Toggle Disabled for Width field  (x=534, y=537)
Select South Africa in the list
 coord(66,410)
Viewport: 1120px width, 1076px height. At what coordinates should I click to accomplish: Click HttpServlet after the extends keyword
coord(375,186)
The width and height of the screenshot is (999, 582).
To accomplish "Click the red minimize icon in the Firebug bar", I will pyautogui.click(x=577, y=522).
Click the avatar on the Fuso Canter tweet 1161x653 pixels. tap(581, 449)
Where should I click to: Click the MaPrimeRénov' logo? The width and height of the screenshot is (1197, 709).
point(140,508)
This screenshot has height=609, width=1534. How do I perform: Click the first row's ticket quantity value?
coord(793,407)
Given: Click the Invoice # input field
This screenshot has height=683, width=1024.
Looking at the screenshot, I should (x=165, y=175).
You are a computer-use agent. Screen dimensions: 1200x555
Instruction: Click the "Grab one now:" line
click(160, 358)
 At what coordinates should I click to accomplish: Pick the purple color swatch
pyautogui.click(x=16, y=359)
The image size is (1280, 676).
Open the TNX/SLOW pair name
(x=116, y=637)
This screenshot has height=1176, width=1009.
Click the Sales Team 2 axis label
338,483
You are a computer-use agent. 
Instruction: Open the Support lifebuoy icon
------
For this exercise, copy the lines from the one that contains "Click the avatar" through the last line of the records, exactly and only those.

**Solution to this exercise:**
Click the avatar on the Fuso Canter tweet 1161x653 pixels. tap(581, 449)
Where should I click to: Click the MaPrimeRénov' logo? The width and height of the screenshot is (1197, 709).
point(140,508)
This screenshot has height=609, width=1534. How do I perform: Click the first row's ticket quantity value?
coord(793,407)
Given: Click the Invoice # input field
This screenshot has height=683, width=1024.
Looking at the screenshot, I should (x=165, y=175).
You are a computer-use agent. Screen dimensions: 1200x555
Instruction: Click the "Grab one now:" line
click(160, 358)
 At what coordinates should I click to accomplish: Pick the purple color swatch
pyautogui.click(x=16, y=359)
The image size is (1280, 676).
Open the TNX/SLOW pair name
(x=116, y=637)
This screenshot has height=1176, width=1009.
Click the Sales Team 2 axis label
338,483
You are a computer-use agent. 
Instruction: Open the Support lifebuoy icon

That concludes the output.